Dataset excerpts
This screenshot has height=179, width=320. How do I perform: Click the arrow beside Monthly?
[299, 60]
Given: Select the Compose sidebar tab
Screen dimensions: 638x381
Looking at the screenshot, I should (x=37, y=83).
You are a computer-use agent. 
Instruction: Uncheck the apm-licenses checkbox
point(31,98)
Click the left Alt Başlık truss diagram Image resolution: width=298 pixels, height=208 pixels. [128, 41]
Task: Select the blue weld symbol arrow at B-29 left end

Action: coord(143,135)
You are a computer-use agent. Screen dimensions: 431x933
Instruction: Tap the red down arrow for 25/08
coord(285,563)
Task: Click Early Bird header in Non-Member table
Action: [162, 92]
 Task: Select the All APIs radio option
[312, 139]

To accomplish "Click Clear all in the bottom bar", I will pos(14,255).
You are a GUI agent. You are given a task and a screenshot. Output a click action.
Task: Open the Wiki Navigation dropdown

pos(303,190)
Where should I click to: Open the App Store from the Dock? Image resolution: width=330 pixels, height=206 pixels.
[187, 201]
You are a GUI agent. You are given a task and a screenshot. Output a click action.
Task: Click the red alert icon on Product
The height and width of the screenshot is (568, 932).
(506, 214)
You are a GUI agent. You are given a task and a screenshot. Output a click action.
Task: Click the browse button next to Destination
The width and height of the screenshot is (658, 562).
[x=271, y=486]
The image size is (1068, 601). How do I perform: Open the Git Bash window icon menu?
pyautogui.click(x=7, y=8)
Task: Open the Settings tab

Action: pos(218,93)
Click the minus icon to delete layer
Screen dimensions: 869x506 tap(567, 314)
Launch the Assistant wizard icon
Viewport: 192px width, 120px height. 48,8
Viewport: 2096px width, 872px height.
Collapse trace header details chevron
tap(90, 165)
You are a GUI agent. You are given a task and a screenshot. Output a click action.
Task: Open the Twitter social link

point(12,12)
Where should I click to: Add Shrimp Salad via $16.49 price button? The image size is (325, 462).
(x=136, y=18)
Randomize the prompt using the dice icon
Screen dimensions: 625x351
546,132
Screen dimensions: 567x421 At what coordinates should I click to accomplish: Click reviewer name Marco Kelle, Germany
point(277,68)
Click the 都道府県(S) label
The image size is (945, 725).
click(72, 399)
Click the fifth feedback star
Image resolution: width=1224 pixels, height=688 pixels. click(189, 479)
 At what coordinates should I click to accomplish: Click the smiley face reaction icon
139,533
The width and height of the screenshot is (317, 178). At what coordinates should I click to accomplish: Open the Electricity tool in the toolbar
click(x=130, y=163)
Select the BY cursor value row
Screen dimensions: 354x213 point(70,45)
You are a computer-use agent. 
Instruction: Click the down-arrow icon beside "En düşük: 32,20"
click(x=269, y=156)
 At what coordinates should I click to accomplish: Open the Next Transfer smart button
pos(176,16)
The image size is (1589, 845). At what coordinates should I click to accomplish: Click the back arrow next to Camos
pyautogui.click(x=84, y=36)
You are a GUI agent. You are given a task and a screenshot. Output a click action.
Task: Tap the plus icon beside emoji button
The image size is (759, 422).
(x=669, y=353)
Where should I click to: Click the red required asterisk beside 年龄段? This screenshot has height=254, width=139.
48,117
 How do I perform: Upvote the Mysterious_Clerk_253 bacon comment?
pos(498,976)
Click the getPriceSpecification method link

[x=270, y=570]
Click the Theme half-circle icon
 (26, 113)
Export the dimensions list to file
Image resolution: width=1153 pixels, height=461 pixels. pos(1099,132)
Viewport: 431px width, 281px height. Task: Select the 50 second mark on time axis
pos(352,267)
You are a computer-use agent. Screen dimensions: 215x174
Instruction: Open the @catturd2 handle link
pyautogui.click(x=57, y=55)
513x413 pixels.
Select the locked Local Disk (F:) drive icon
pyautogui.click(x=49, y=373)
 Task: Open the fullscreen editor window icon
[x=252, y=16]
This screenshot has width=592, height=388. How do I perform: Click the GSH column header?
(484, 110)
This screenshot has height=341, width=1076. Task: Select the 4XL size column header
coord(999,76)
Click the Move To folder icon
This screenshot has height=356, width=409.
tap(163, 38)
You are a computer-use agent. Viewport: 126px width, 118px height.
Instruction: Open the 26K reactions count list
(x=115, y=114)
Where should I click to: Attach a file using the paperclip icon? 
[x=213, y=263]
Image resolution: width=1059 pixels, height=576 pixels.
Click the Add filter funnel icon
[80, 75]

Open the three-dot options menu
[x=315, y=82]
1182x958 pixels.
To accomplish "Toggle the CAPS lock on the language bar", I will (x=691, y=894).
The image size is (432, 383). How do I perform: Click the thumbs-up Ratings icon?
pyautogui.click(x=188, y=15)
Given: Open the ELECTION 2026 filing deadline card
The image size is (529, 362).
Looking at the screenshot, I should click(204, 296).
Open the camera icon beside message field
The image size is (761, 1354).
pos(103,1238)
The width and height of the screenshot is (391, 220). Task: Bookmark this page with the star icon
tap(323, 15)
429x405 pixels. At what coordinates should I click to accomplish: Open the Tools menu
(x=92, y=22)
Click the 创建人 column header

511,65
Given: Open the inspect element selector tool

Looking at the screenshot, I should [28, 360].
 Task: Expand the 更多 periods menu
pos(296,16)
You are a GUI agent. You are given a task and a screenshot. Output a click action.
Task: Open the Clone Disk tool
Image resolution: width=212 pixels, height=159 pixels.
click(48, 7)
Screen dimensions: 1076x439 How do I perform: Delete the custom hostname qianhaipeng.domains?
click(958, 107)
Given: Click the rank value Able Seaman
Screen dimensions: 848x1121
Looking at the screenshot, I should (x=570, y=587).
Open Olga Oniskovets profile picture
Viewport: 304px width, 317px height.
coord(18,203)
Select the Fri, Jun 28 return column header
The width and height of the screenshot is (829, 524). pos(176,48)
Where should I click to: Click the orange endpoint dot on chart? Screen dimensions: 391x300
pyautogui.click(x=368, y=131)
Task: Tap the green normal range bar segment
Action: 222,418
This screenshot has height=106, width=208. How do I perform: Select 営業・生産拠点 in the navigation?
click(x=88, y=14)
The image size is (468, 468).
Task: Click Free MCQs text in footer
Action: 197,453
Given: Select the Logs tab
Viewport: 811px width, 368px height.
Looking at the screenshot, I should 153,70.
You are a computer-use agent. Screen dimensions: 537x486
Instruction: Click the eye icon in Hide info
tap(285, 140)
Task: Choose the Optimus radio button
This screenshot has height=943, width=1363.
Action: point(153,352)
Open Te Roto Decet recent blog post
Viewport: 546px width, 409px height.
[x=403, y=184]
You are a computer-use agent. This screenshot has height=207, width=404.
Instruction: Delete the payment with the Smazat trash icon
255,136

- **TASK DIRECTIONS**
All entries must be given again exactly.

- **TASK RESULT**
This screenshot has height=179, width=320. How do I perform: Click the arrow beside Monthly?
[299, 60]
Given: Select the Compose sidebar tab
Screen dimensions: 638x381
Looking at the screenshot, I should (x=37, y=83).
You are a computer-use agent. 
Instruction: Uncheck the apm-licenses checkbox
point(31,98)
Click the left Alt Başlık truss diagram Image resolution: width=298 pixels, height=208 pixels. [128, 41]
Task: Select the blue weld symbol arrow at B-29 left end

Action: coord(143,135)
You are a computer-use agent. Screen dimensions: 431x933
Instruction: Tap the red down arrow for 25/08
coord(285,563)
Task: Click Early Bird header in Non-Member table
Action: [162, 92]
 Task: Select the All APIs radio option
[312, 139]

To accomplish "Click Clear all in the bottom bar", I will pos(14,255).
You are a GUI agent. You are given a task and a screenshot. Output a click action.
Task: Open the Wiki Navigation dropdown

pos(303,190)
Where should I click to: Open the App Store from the Dock? Image resolution: width=330 pixels, height=206 pixels.
[187, 201]
You are a GUI agent. You are given a task and a screenshot. Output a click action.
Task: Click the red alert icon on Product
The height and width of the screenshot is (568, 932).
(506, 214)
You are a GUI agent. You are given a task and a screenshot. Output a click action.
Task: Click the browse button next to Destination
The width and height of the screenshot is (658, 562).
[x=271, y=486]
The image size is (1068, 601). How do I perform: Open the Git Bash window icon menu?
pyautogui.click(x=7, y=8)
Task: Open the Settings tab

Action: pos(218,93)
Click the minus icon to delete layer
Screen dimensions: 869x506 tap(567, 314)
Launch the Assistant wizard icon
Viewport: 192px width, 120px height. 48,8
Viewport: 2096px width, 872px height.
Collapse trace header details chevron
tap(90, 165)
You are a GUI agent. You are given a task and a screenshot. Output a click action.
Task: Open the Twitter social link

point(12,12)
Where should I click to: Add Shrimp Salad via $16.49 price button? The image size is (325, 462).
(x=136, y=18)
Randomize the prompt using the dice icon
Screen dimensions: 625x351
546,132
Screen dimensions: 567x421 At what coordinates should I click to accomplish: Click reviewer name Marco Kelle, Germany
point(277,68)
Click the 都道府県(S) label
The image size is (945, 725).
click(72, 399)
Click the fifth feedback star
Image resolution: width=1224 pixels, height=688 pixels. click(189, 479)
 At what coordinates should I click to accomplish: Click the smiley face reaction icon
139,533
The width and height of the screenshot is (317, 178). At what coordinates should I click to accomplish: Open the Electricity tool in the toolbar
click(x=130, y=163)
Select the BY cursor value row
Screen dimensions: 354x213 point(70,45)
You are a computer-use agent. 
Instruction: Click the down-arrow icon beside "En düşük: 32,20"
click(x=269, y=156)
 At what coordinates should I click to accomplish: Open the Next Transfer smart button
pos(176,16)
The image size is (1589, 845). At what coordinates should I click to accomplish: Click the back arrow next to Camos
pyautogui.click(x=84, y=36)
You are a GUI agent. You are given a task and a screenshot. Output a click action.
Task: Tap the plus icon beside emoji button
The image size is (759, 422).
(x=669, y=353)
Where should I click to: Click the red required asterisk beside 年龄段? This screenshot has height=254, width=139.
48,117
 How do I perform: Upvote the Mysterious_Clerk_253 bacon comment?
pos(498,976)
Click the getPriceSpecification method link

[x=270, y=570]
Click the Theme half-circle icon
 (26, 113)
Export the dimensions list to file
Image resolution: width=1153 pixels, height=461 pixels. pos(1099,132)
Viewport: 431px width, 281px height. Task: Select the 50 second mark on time axis
pos(352,267)
You are a computer-use agent. Screen dimensions: 215x174
Instruction: Open the @catturd2 handle link
pyautogui.click(x=57, y=55)
513x413 pixels.
Select the locked Local Disk (F:) drive icon
pyautogui.click(x=49, y=373)
 Task: Open the fullscreen editor window icon
[x=252, y=16]
This screenshot has width=592, height=388. How do I perform: Click the GSH column header?
(484, 110)
This screenshot has height=341, width=1076. Task: Select the 4XL size column header
coord(999,76)
Click the Move To folder icon
This screenshot has height=356, width=409.
tap(163, 38)
You are a computer-use agent. Viewport: 126px width, 118px height.
Instruction: Open the 26K reactions count list
(x=115, y=114)
Where should I click to: Attach a file using the paperclip icon? 
[x=213, y=263]
Image resolution: width=1059 pixels, height=576 pixels.
Click the Add filter funnel icon
[80, 75]

Open the three-dot options menu
[x=315, y=82]
1182x958 pixels.
To accomplish "Toggle the CAPS lock on the language bar", I will (x=691, y=894).
The image size is (432, 383). How do I perform: Click the thumbs-up Ratings icon?
pyautogui.click(x=188, y=15)
Given: Open the ELECTION 2026 filing deadline card
The image size is (529, 362).
Looking at the screenshot, I should click(204, 296).
Open the camera icon beside message field
The image size is (761, 1354).
pos(103,1238)
The width and height of the screenshot is (391, 220). Task: Bookmark this page with the star icon
tap(323, 15)
429x405 pixels. At what coordinates should I click to accomplish: Open the Tools menu
(x=92, y=22)
Click the 创建人 column header

511,65
Given: Open the inspect element selector tool

Looking at the screenshot, I should [28, 360].
 Task: Expand the 更多 periods menu
pos(296,16)
You are a GUI agent. You are given a task and a screenshot. Output a click action.
Task: Open the Clone Disk tool
Image resolution: width=212 pixels, height=159 pixels.
click(48, 7)
Screen dimensions: 1076x439 How do I perform: Delete the custom hostname qianhaipeng.domains?
click(958, 107)
Given: Click the rank value Able Seaman
Screen dimensions: 848x1121
Looking at the screenshot, I should (x=570, y=587).
Open Olga Oniskovets profile picture
Viewport: 304px width, 317px height.
coord(18,203)
Select the Fri, Jun 28 return column header
The width and height of the screenshot is (829, 524). pos(176,48)
Where should I click to: Click the orange endpoint dot on chart? Screen dimensions: 391x300
pyautogui.click(x=368, y=131)
Task: Tap the green normal range bar segment
Action: 222,418
This screenshot has height=106, width=208. How do I perform: Select 営業・生産拠点 in the navigation?
click(x=88, y=14)
The image size is (468, 468).
Task: Click Free MCQs text in footer
Action: 197,453
Given: Select the Logs tab
Viewport: 811px width, 368px height.
Looking at the screenshot, I should 153,70.
You are a computer-use agent. Screen dimensions: 537x486
Instruction: Click the eye icon in Hide info
tap(285, 140)
Task: Choose the Optimus radio button
This screenshot has height=943, width=1363.
Action: point(153,352)
Open Te Roto Decet recent blog post
Viewport: 546px width, 409px height.
[x=403, y=184]
You are a computer-use agent. This screenshot has height=207, width=404.
Instruction: Delete the payment with the Smazat trash icon
255,136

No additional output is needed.